Philip G. Pavely | Trib Total Media
Dan Sullivan, seen here in his Downtown office Thursday, Sept. 4, 2014, pauses for a photo. Sullivan, who works for Action Housing, works with homeowners who want to modify their mortgages.

Pat Cupido’s biggest wish last Christmas was to keep the three-bedroom ranch house where she had lived for 50 years.

Cupido and her husband refinanced their home in Jefferson Hills 11 years ago to pay off debts and help their daughters financially. But they couldn’t keep up with the $1,800 monthly payments when Cupido lost her civilian job with the Army Reserve.

She recalls discussing options the day after Christmas with her attorney and a representative from Atlanta-based Ocwen Loan Servicing, which handled her mortgage. At one point, she said, her attorney asked about the federal Home Affordable Modification Program.

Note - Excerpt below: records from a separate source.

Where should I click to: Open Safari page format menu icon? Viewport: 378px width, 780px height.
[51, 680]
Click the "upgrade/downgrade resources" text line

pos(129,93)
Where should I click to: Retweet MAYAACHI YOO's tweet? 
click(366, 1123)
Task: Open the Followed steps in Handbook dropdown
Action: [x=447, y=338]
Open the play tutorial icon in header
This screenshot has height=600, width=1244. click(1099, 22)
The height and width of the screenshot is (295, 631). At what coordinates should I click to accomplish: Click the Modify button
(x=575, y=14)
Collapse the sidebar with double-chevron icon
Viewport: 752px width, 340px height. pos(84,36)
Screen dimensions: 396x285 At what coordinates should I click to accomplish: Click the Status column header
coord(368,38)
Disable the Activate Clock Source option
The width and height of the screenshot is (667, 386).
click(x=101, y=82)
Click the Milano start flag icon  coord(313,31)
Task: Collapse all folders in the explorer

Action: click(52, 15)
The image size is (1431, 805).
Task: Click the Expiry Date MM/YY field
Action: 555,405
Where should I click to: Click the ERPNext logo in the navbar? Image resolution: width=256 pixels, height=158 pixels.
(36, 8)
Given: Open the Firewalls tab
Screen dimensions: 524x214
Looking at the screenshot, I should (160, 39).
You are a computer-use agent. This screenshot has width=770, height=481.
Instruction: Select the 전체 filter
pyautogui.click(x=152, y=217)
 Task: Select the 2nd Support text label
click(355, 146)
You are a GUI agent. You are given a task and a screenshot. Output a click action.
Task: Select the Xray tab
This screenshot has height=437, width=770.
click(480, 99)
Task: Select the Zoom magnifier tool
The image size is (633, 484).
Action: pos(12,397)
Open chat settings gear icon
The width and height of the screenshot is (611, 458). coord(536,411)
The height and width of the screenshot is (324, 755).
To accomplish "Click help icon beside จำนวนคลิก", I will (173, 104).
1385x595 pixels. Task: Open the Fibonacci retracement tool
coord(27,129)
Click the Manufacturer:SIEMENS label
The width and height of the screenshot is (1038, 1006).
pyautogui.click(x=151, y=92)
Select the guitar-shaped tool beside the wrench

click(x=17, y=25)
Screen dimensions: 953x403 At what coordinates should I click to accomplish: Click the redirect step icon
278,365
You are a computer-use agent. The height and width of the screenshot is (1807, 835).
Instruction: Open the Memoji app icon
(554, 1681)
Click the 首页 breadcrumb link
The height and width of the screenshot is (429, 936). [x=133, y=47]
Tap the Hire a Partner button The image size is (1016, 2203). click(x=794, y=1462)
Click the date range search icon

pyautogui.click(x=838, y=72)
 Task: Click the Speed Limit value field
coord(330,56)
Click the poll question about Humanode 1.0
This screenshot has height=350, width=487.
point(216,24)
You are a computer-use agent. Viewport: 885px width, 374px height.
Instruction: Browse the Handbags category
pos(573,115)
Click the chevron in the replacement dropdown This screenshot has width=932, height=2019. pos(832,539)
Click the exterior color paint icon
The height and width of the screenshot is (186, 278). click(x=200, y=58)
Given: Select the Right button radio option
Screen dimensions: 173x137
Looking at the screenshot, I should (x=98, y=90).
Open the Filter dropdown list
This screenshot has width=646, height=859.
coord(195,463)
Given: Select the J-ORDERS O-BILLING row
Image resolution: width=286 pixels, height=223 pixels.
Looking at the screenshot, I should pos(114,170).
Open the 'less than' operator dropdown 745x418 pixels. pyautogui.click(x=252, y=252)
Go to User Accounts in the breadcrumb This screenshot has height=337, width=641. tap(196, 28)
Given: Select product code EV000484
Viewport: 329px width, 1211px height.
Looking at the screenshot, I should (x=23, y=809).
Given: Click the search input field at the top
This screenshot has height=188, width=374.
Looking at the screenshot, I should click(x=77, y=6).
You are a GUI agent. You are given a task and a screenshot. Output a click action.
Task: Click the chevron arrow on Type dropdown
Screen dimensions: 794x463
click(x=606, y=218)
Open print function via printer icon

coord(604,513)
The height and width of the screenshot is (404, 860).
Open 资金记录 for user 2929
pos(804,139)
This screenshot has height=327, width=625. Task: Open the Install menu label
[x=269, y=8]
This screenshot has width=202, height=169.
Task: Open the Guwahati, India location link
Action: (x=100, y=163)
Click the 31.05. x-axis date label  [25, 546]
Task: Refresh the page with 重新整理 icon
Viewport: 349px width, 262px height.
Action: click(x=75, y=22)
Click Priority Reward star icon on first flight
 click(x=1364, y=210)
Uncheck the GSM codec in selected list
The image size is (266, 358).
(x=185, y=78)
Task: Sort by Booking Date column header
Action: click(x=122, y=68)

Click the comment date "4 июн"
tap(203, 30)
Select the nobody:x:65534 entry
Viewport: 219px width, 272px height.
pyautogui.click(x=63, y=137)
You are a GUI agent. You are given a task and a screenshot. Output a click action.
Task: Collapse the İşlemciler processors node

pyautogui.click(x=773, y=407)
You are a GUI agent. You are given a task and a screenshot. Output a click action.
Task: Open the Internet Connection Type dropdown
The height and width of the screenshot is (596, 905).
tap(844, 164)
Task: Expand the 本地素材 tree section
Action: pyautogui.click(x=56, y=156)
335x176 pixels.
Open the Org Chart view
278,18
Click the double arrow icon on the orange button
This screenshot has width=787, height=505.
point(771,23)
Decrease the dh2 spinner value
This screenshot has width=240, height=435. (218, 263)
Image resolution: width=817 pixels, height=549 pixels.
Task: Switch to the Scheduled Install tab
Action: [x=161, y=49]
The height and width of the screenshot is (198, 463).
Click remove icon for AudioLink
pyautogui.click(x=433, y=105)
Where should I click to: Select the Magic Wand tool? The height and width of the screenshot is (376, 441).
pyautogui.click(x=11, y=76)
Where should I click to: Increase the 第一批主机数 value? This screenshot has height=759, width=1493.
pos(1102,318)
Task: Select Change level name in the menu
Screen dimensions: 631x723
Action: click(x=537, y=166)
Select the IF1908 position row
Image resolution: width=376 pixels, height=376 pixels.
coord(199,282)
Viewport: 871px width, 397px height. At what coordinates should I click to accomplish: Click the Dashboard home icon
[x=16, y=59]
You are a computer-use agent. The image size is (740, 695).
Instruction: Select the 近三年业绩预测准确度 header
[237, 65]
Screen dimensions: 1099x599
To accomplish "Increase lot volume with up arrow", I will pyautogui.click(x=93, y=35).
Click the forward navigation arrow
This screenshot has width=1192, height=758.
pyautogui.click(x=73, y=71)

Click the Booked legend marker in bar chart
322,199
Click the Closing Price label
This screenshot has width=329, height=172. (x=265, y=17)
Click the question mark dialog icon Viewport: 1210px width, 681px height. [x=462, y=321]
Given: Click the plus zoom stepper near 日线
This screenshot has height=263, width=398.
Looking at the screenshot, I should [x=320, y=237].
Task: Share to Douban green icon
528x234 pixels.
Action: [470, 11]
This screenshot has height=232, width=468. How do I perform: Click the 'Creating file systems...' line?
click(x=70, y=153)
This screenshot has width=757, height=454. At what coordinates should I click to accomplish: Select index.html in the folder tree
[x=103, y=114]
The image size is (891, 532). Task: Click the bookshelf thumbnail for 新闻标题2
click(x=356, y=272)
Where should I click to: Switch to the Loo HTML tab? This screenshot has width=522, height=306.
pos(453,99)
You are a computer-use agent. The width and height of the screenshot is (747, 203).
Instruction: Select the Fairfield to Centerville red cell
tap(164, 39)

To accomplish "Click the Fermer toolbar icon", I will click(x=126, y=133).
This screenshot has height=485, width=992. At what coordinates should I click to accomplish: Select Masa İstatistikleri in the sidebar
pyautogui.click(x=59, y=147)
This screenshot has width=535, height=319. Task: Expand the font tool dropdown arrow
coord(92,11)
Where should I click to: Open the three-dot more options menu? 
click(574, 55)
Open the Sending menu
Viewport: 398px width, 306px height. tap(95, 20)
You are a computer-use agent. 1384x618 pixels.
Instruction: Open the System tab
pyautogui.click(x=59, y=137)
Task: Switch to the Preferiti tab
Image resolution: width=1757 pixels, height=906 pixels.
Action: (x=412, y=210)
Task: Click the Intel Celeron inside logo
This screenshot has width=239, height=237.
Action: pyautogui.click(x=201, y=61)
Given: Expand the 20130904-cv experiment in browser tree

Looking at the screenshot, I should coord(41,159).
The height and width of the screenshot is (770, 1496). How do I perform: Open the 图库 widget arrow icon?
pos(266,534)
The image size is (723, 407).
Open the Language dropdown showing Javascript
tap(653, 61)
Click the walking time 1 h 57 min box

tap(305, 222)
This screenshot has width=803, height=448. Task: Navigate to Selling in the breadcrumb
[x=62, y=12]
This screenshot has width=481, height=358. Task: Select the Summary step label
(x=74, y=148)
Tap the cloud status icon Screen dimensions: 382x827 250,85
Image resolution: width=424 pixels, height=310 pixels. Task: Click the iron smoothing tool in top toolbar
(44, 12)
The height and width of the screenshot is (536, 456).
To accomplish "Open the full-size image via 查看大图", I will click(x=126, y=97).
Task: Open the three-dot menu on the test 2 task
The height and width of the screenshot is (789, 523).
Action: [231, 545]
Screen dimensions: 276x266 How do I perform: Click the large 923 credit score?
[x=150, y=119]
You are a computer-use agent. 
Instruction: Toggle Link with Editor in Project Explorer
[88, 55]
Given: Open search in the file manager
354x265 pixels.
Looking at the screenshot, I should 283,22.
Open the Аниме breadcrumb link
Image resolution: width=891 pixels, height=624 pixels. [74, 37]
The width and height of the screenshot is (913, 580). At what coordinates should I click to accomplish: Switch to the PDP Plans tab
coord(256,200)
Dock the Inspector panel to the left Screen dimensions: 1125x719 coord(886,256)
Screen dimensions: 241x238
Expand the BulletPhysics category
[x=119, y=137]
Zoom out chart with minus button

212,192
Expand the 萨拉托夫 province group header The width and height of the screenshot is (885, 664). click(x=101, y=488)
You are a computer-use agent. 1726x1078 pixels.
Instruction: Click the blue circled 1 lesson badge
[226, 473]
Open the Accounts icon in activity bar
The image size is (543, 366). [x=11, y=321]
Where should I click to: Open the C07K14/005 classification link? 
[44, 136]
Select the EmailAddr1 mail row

“‘Billions of dollars were given to the banks to help people like her,’ ” Cupido, 71, remembered her attorney telling the representative.

But Cupido was disappointed to hear that the program known by its acronym, HAMP, couldn’t help. She and her husband, living on Social Security, did not qualify because their income is too high. Months behind on mortgage payments, they needed help to save their home.

Too rigid

Cupido’s experience underscores the public frustration and limits of the program, which is part of President Obama’s $75 billion housing market bailout. Five years since it debuted as the economy sputtered into a deep recession, the program has fallen short of expectations.

The Obama administration estimated 4 million struggling homeowners would get help modifying mortgages to make them affordable. Only a third of those have received permanent modifications, according to the U.S. Treasury.

Of $22.7 billion in federal bailout dollars allocated for HAMP, just $7 billion has been spent on incentives for loan servicers, investors and borrowers to modify loans, according to a report from a federal watchdog, the Special Inspector General for the Troubled Asset Relief Program.

Critics say HAMP is too rigid in its requirements. Many banks and investors who own mortgage loans instead steer borrowers into in-house programs with more flexibility in modifying loans.

“Almost any other loan modification program I know of is easier to get approved than HAMP,” said Dan Sullivan of Action Housing, a social services organization.

High threshold

The “real killer,” Sullivan said, is the income threshold. That requirement forces banks to reject homeowners if their mortgage payment isn’t above 31 percent of their gross income. Sullivan and others say that threshold is too high and doesn’t account for all the reasons people fell behind on payments.

“If you had a temporary situation of unemployment and then you’re back (employed), you’re over that 31 percent threshold but your payments are still behind,” said Devon March, a housing counselor at NeighborWorks Western Pennsylvania. “Once you get back, then what?”

The Treasury had to draw the line somewhere, said Pete Mills of the Mortgage Bankers Association. In setting the bar, Treasury balanced considerations for borrowers against those for investors.

“It had to be set low enough for borrowers to afford — 31 percent is considered to be a safe qualifying ratio for a new homebuyer,” Mills said. “But it also had to be high enough that the cash flow would provide investors a better alternative than going into foreclosure.”

Other concerns

There are other concerns for people trying to modify loans.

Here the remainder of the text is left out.